On 2nd January of the next year, 1937, the foundation was laid almost in the north-west corner of Panchanandapur Mauza, about 5 km west of its present location and soon the school came into being, a linear pattern majestic building that faced slightly east-leaning south . On its right was the hostel that stood like the third bracket of Mathematics and to its left, a primary school named Saraswati Prathamik Vidyalaya . Its middle portion was designed as its administrative section, the Headmaster's Office elevated with a lion a lioness, mutually opposing ones, overlooking a spacious playground followed by a huge pond that lay alongside a Charitable Dispensary a little farther to its right along one side of a broad earthen road of the District Board and on the other side of the road , opposite the eastern end of the school building but a little away from there stood a Nawabi Kachari , a revenue collecting office of Siraj Ud Daula , and facing the dispensary or the western end of the school was a Government building called the Inspection Bungalow popularly known as Dak Bungalow . ( The two-storeyed kachari was later converted into a post office and a Junior Land Reform Office ) . Soon the school ground grew really into an evening meeting spot of people of all faiths and people of all ages. Eye witness accounts register that whenever Sukia Mahajani ( some say that her actual name was Sukhamayee Dibya ) came to visit her school she lay prostrate on the ground that met the school boundary.The road ran from the west to the east having a little north-south bend..

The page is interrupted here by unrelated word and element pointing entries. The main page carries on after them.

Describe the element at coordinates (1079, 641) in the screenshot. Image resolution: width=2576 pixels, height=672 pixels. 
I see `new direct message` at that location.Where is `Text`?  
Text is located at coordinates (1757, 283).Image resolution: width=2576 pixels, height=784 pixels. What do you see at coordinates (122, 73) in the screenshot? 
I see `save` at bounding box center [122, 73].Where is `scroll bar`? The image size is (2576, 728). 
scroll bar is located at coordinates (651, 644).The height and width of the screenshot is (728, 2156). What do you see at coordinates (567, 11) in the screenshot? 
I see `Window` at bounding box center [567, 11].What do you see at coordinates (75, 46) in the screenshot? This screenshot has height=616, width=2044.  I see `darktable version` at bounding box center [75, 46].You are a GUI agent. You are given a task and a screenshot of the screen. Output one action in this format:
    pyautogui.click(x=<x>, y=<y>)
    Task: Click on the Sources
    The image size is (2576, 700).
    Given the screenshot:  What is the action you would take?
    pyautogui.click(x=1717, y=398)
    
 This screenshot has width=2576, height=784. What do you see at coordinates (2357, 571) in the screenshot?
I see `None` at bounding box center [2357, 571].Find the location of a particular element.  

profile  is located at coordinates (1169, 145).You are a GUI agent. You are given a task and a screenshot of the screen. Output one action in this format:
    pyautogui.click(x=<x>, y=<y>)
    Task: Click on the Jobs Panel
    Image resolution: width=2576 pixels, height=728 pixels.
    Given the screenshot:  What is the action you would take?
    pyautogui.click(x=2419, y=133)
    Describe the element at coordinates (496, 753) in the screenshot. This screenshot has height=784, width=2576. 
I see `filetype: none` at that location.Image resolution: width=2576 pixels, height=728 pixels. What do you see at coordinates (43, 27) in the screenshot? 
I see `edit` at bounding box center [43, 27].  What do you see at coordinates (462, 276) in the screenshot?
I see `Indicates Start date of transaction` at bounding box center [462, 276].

The school stayed there for about 28 years. By 1960s Gangetic erosions had started playing havoc: Houses after houses, gardens after gardens, fields after fields began to vanish into a terrible region of whirling and bubbling surf. In 1965 came the turn of the school: while the lady tossed and screamed frantically, her school mysteriously disappeared into seathing sounds of turbulent circling streams. Also her straw-made house, rather a hut that consisted of a bedroom and two sheds, one used as the kitchen and the other for her cow got eroded away. All these were too much for her to survive and she departed in 1967 for life in eternity. As per her wish she was buried in a place which soon came to be known as "Sukia Bazar" , but that also lost itself to the erosion in a short time . On the other side, the school had been shifted to the campus of the Sahebganj Primary School and from there in 1971 moved to the place where it is now.